--- TASK INPUTS ---

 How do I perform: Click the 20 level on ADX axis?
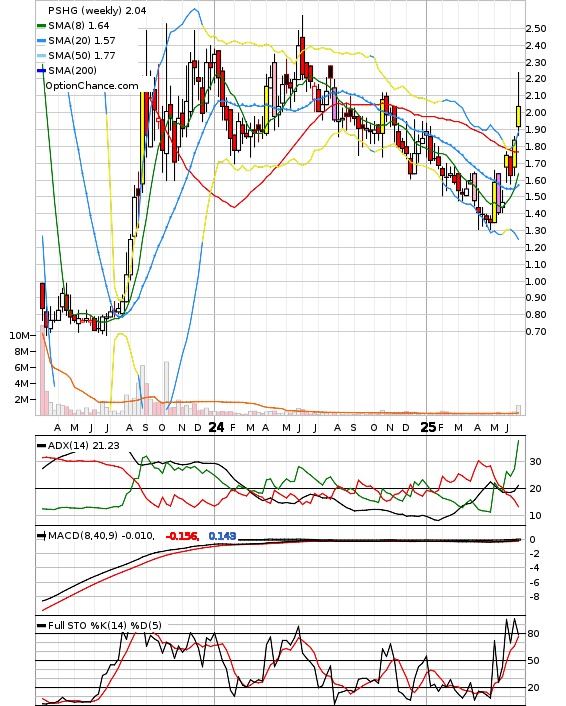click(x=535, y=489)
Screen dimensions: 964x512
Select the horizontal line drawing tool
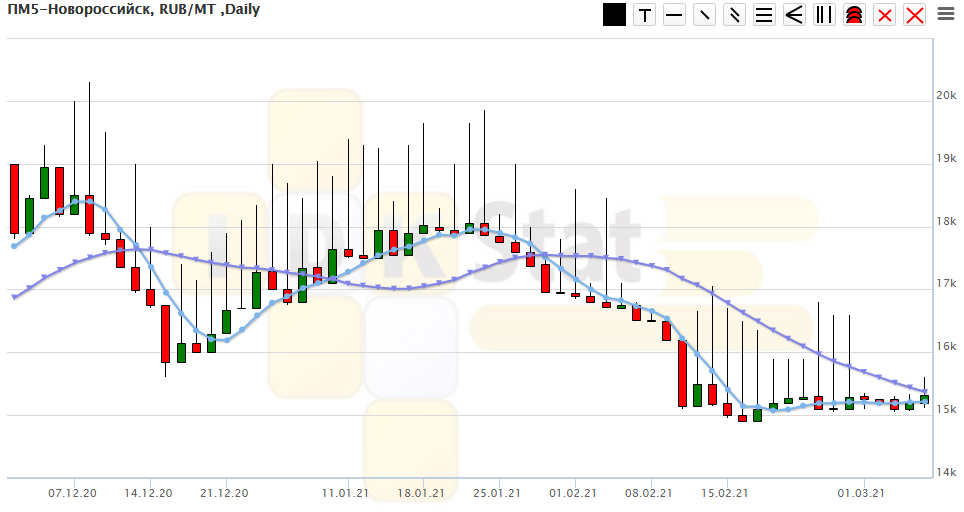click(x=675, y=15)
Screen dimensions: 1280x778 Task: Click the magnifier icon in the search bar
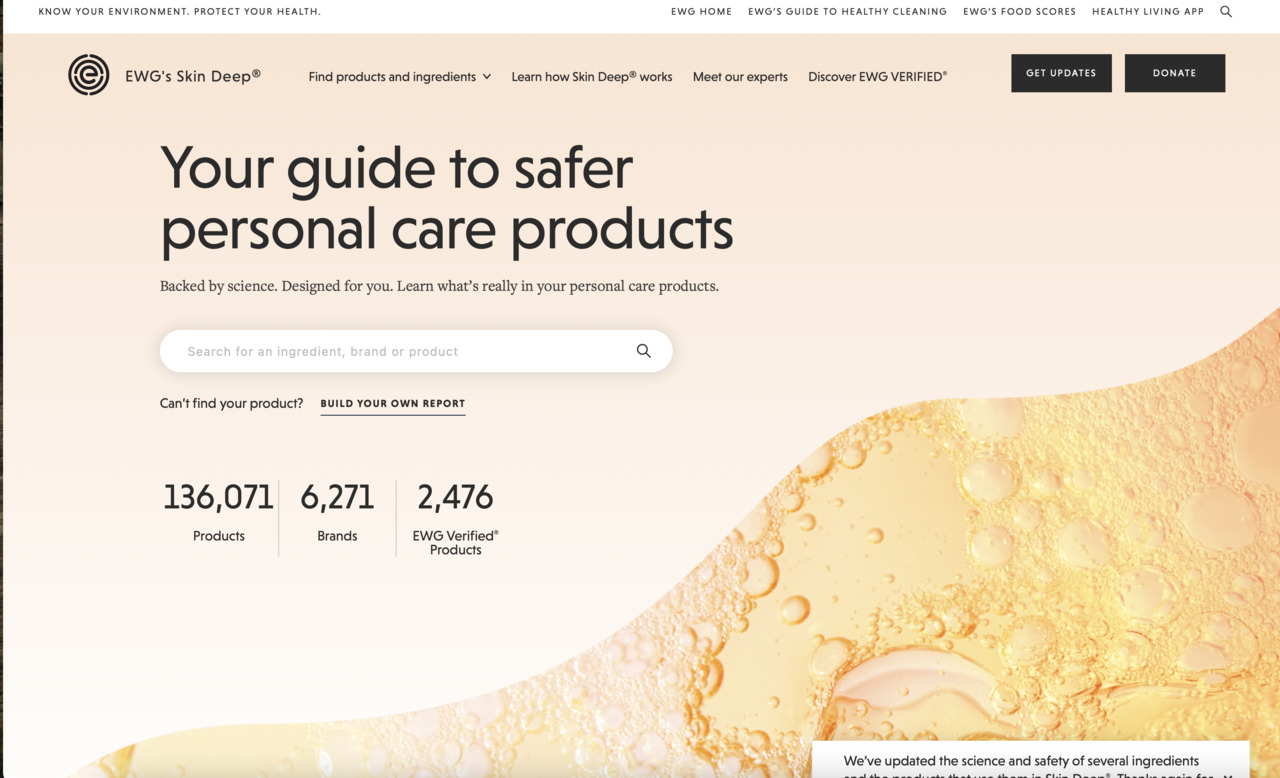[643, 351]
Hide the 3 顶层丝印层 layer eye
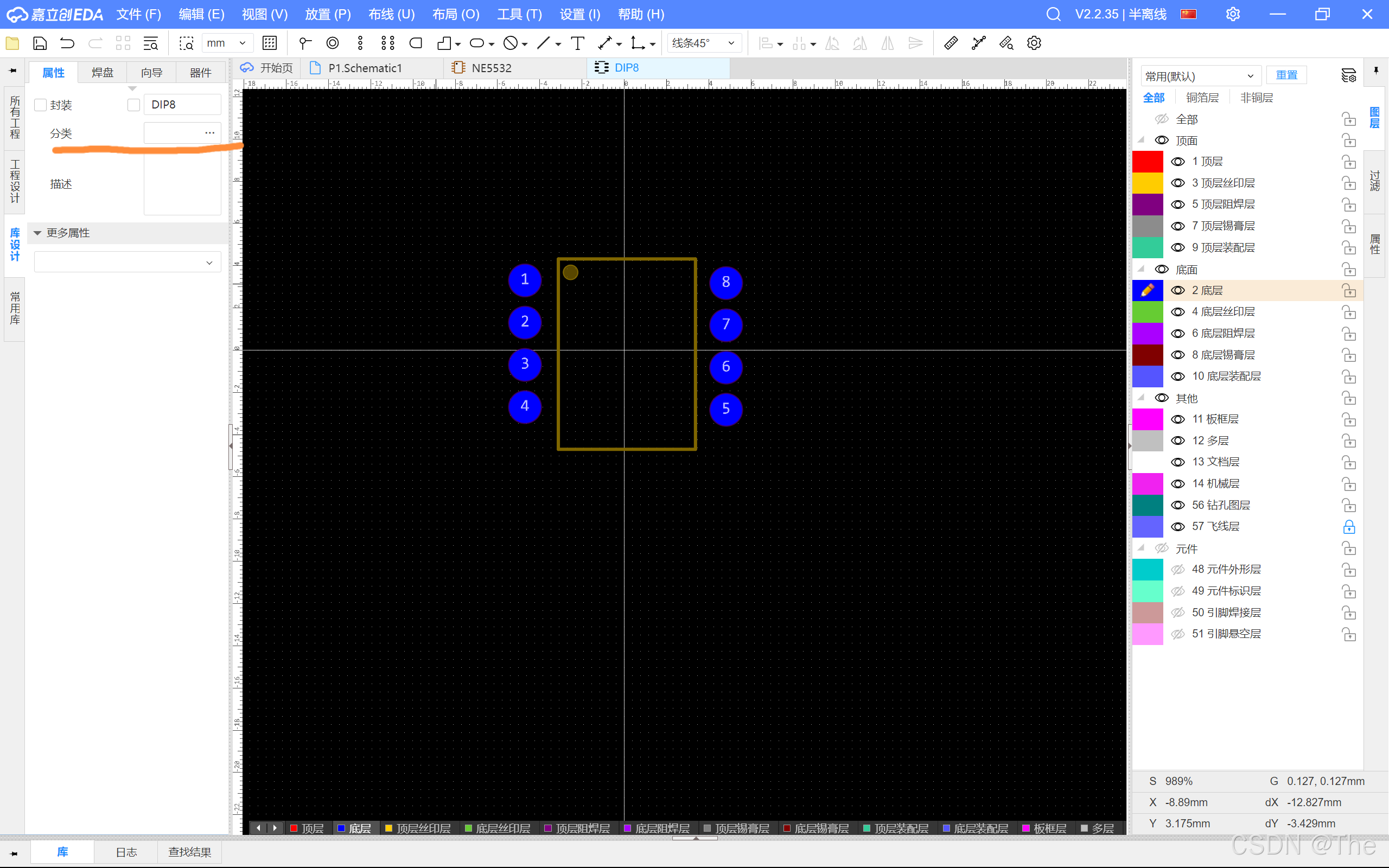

---

GIVEN TASK: Return every row above word for word, with the pictures left out.

RIGHT ANSWER:
 How do I perform: Click the 20 level on ADX axis?
click(x=535, y=489)
Screen dimensions: 964x512
Select the horizontal line drawing tool
click(x=675, y=15)
Screen dimensions: 1280x778 Task: Click the magnifier icon in the search bar
[643, 351]
Hide the 3 顶层丝印层 layer eye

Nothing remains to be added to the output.